Beyond the details of the research which is to be permitted, there are a number of underlying trends, increasingly common in our public discourse, which characterise this bill and debate about it.
One is the selective use of evidence. We hear consistently the claims that the type of embryo experimentation being permitted by the bill holds great promise for future cures of illness like cystic fibrosis and MS. The evidence for this is so far sparse. Very little progress has been made through embryonic stem-cell research. In contrast, work with adult stem cells is showing far better results. All the published research points in this direction, even in the specific task of finding cures for cystic fibrosis. Yet we hear little about it. What is to be lost in facing these facts? They actually indicate the pathways of successful research to which there are no ethical objections.
But our objections to the bill are ethical. We are not trying to protect God, but ourselves and our society. Some of the things the bill proposes are wrong and will do harm.
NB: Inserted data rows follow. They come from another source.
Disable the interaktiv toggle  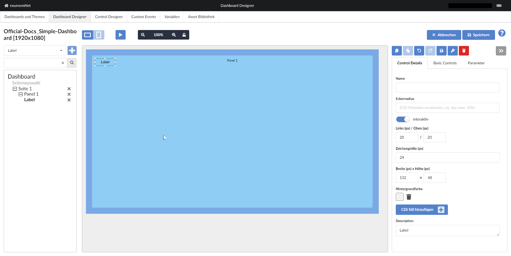403,119
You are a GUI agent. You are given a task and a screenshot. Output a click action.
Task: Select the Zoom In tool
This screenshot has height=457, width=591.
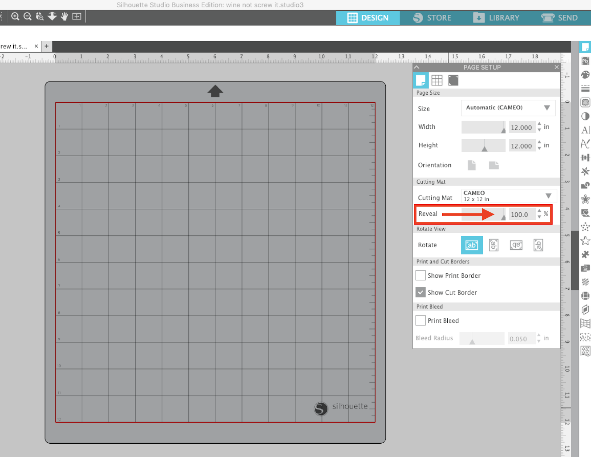pos(15,16)
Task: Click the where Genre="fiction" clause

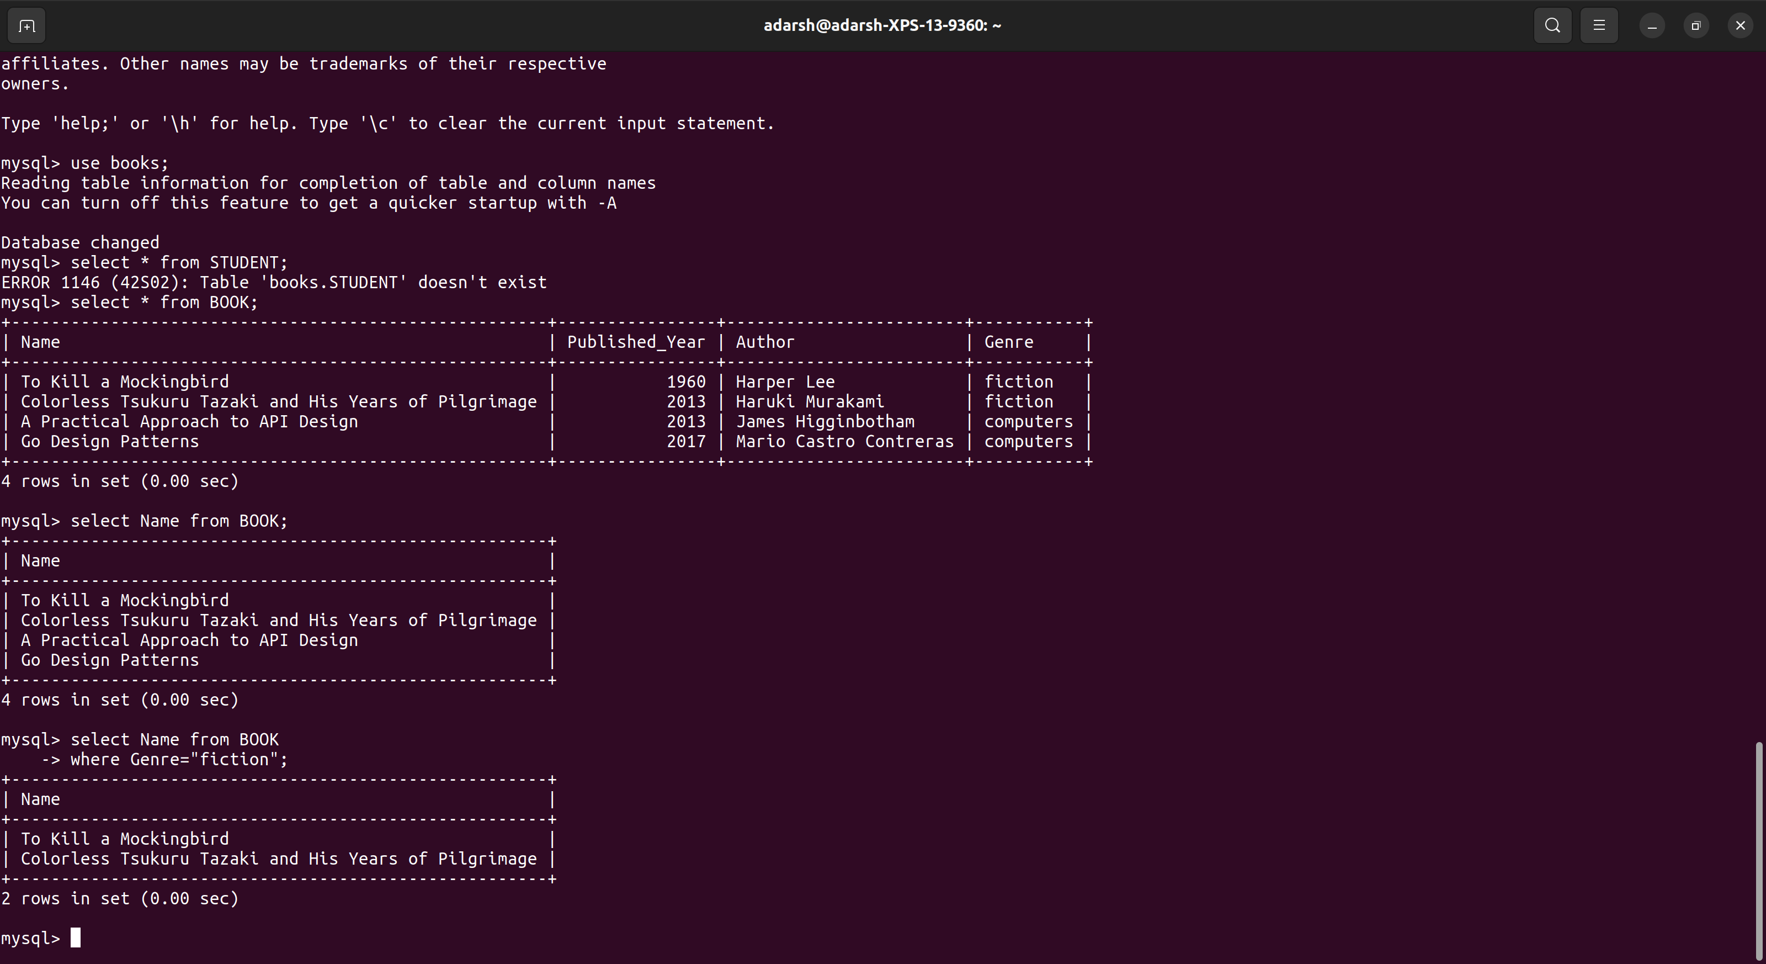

This bill makes clear the ways in which scientists are researching into every aspect of human reproduction. It makes clear the ways in which the law of this land is now bearing down on the fundamental patterns of relationships within the family and society.
This bill permits the commercialisation of aspects of human birth: the donation of its fundamental elements and the use of surrogates. Research is opening up for us the possibility of engineered human birth away from a natural mother. Because we can do these things, does it mean that we should? Are they really for our common good?
The conception of a child can never simply be a question of the rights of adults. It is also and always a matter of the rights of that new life, that child. These rights, too, must be respected. The provisions in this bill which permit, in certain circumstances, the need of a child for a father to be set aside neglect those rights. And the proposal that, with the full support of the law, reference to the child's biological father may be omitted from the record of birth is to burden a child with the weight of a lie from the first moments of life. That is a dereliction of our duty. Its repercussions will be felt in years to come.
This bill proposes ... a diminishment of the practical respect shown to human life in its beginnings, a restructuring of crucial patterns of parenting. Members of Parliament must think carefully about this bill and pay attention to the instinctive recoil that many feel about some of its proposals. There is wisdom in this repugnance. We must make our own thoughts and conviction clear.